▶ Source excerpt:
START
Sixty-one MPs voted in favor of the bill, four lawmakers from the Kataeb Party voted against as eight other lawmakers abstained from voting.

Al-Jadeed television said the MPs who abstained from voting were MP Antoine Zahra of the Lebanese Forces, independent MP Butros Harb of Batroun and six lawmakers from Hizbullah's Loyalty to Resistance bloc.

Kataeb Party chief MP Sami Gemayel described the approval of a state budget without a final account for the year 2016 as a “violation of the Constitution, the public auditing law and the parliament's by-laws.”

The three-day parliamentary debate had witnessed heated arguments over the issue of approving a state budget without the submission of final accounts for the past 12 years.

A final account details spending and revenues for every fiscal year.

Earlier on Thursday, Gemayel announced that he intends to file an appeal before the Constitutional Council over the approval of a state budget without the submission of a final account.

Gemayel also tweeted that “it seems that covering up for the spending of $11 billion without final accounts was also a part of the presidential settlement” that led to the election of President Michel Aoun, describing the alleged secret agreement as a “collective violation of the Constitution.”

Disagreements over final accounts and an acute political rift between the March 8 and March 14 forces were behind the long-running failure to approve a state budget.
END
▶ Instruction:
Render this sentence from the excerpt on the Lebanese budget vote in Spanish: "A final account details spending and revenues for every fiscal year." The items are not required for any of the work.

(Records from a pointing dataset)
START
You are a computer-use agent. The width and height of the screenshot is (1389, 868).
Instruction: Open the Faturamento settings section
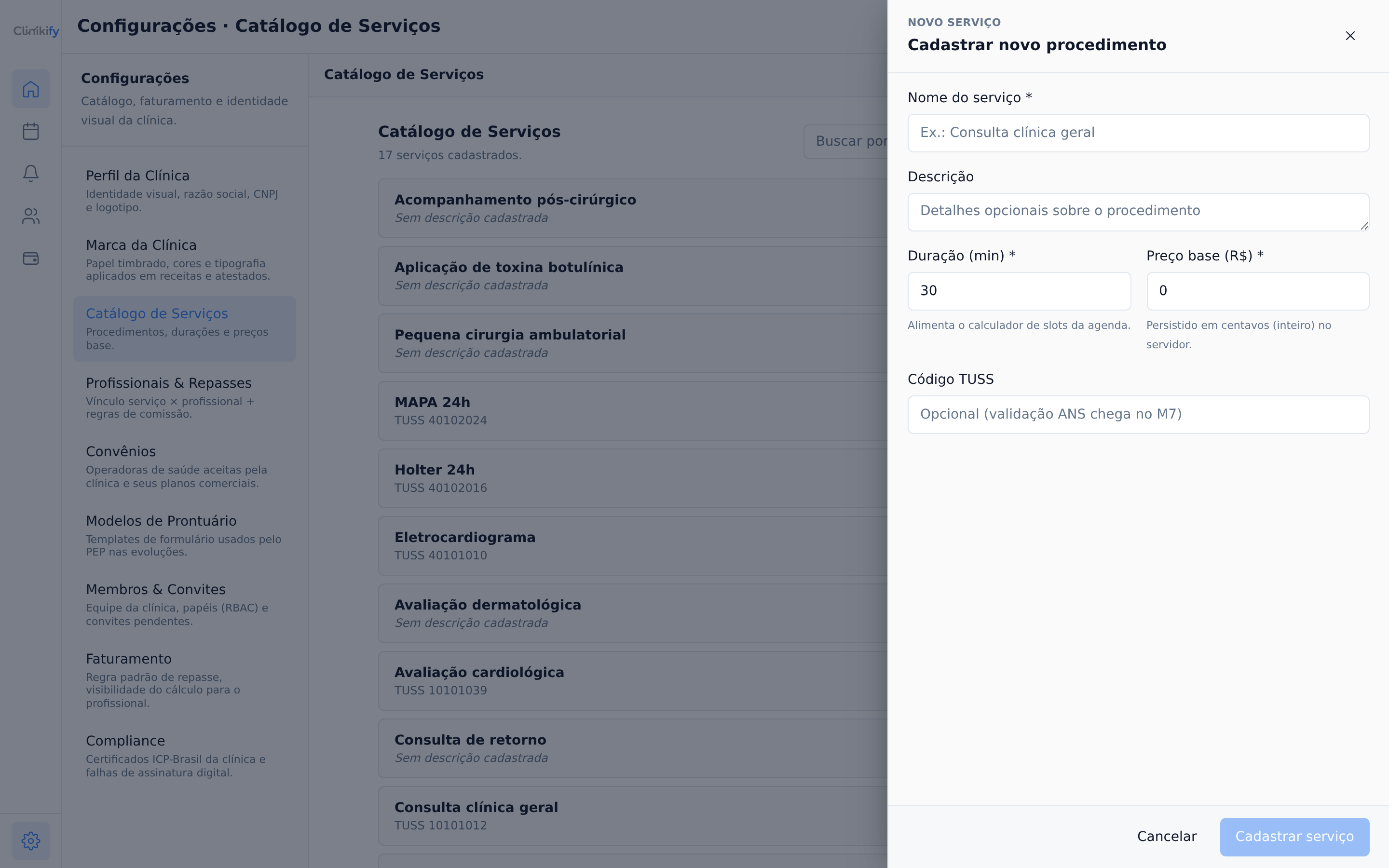(x=185, y=680)
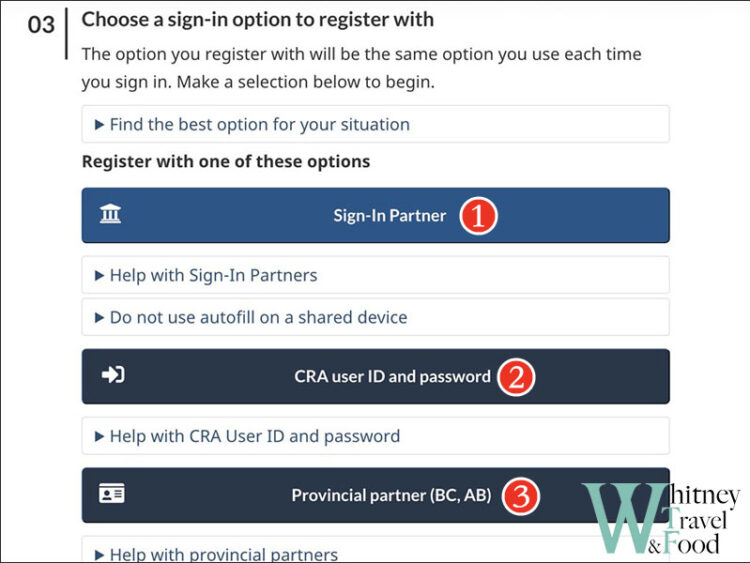The width and height of the screenshot is (750, 563).
Task: Click the disclosure triangle beside "Find the best option"
Action: coord(99,125)
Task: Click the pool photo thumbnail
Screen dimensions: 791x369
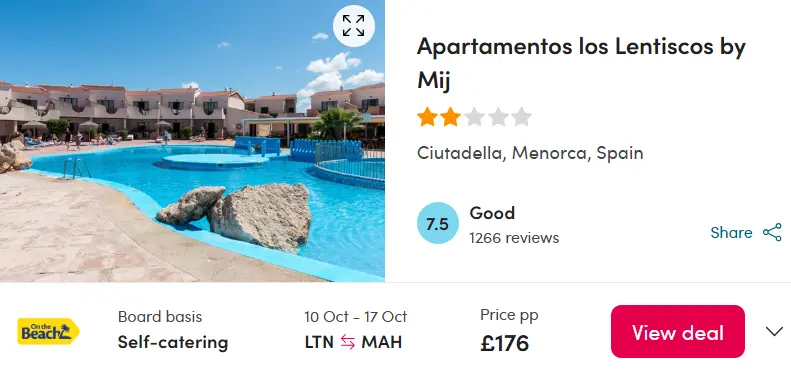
END
▶ Exercise output:
Una cuenta final detalla los gastos y los ingresos de cada ejercicio fiscal.